## Instructions to follow
The entries that follow must be given again exactly, with the pictures excluded.

[Pixel coordinate grounding data]
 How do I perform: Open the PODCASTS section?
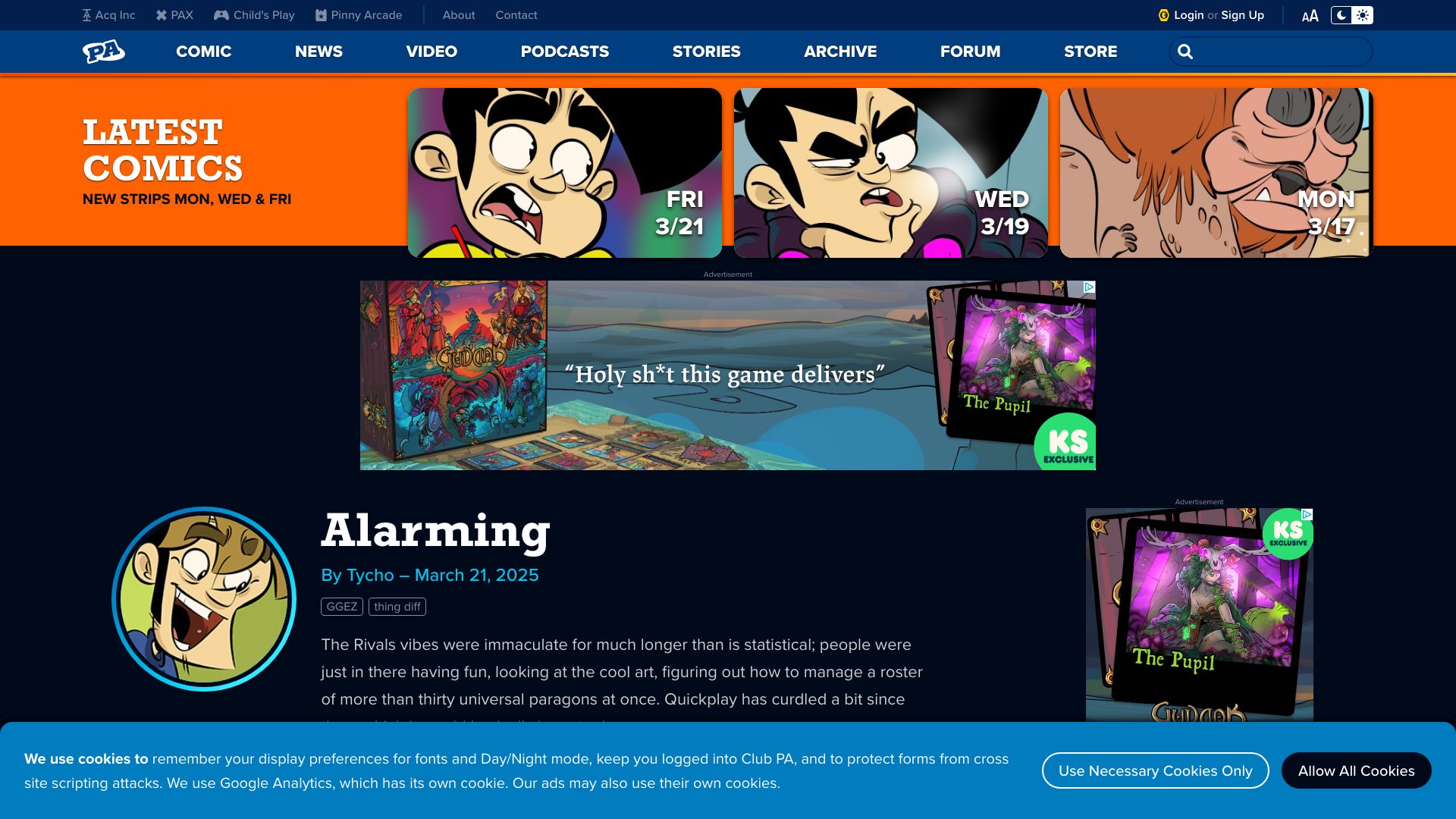pyautogui.click(x=565, y=52)
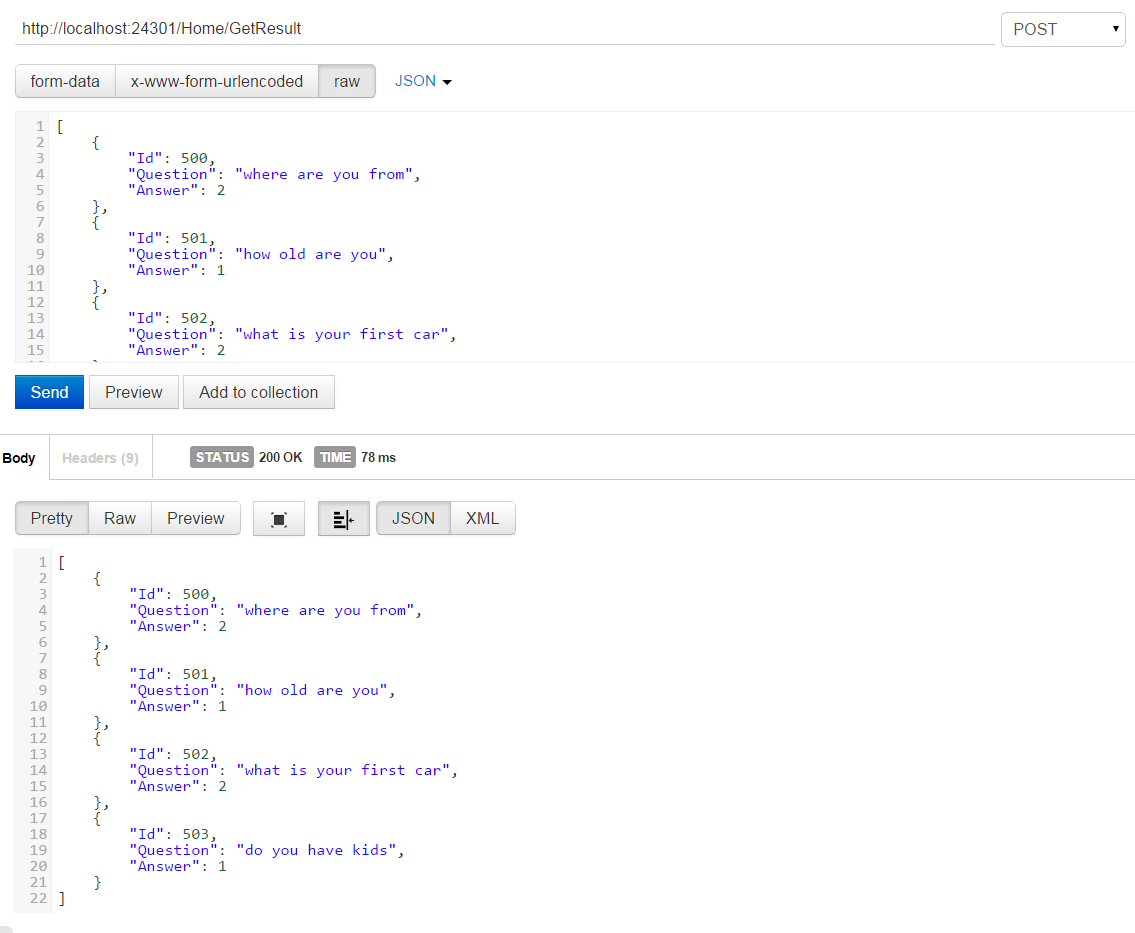
Task: Switch response view to Raw
Action: pyautogui.click(x=120, y=519)
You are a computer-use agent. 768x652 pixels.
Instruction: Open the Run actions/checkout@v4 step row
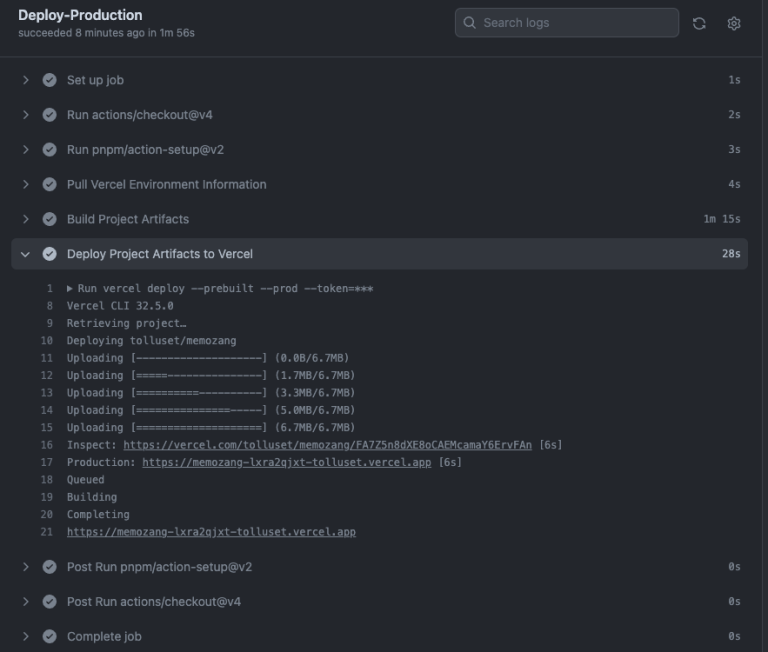140,115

## Answer for the task
 How do I perform: Open the PODCASTS section?
pyautogui.click(x=565, y=52)
Task: Switch response view to Raw
Action: pyautogui.click(x=120, y=519)
You are a computer-use agent. 768x652 pixels.
Instruction: Open the Run actions/checkout@v4 step row
140,115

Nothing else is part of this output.